** DATA LISTING follows **

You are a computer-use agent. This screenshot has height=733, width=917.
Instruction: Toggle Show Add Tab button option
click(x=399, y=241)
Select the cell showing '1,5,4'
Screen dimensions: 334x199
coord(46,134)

** End of DATA LISTING **

* [WHAT YOU ARE ASKED TO DO] Your job is to copy all the records exactly.

* [RESPONSE AREA]
You are a computer-use agent. This screenshot has height=733, width=917.
Instruction: Toggle Show Add Tab button option
click(x=399, y=241)
Select the cell showing '1,5,4'
Screen dimensions: 334x199
coord(46,134)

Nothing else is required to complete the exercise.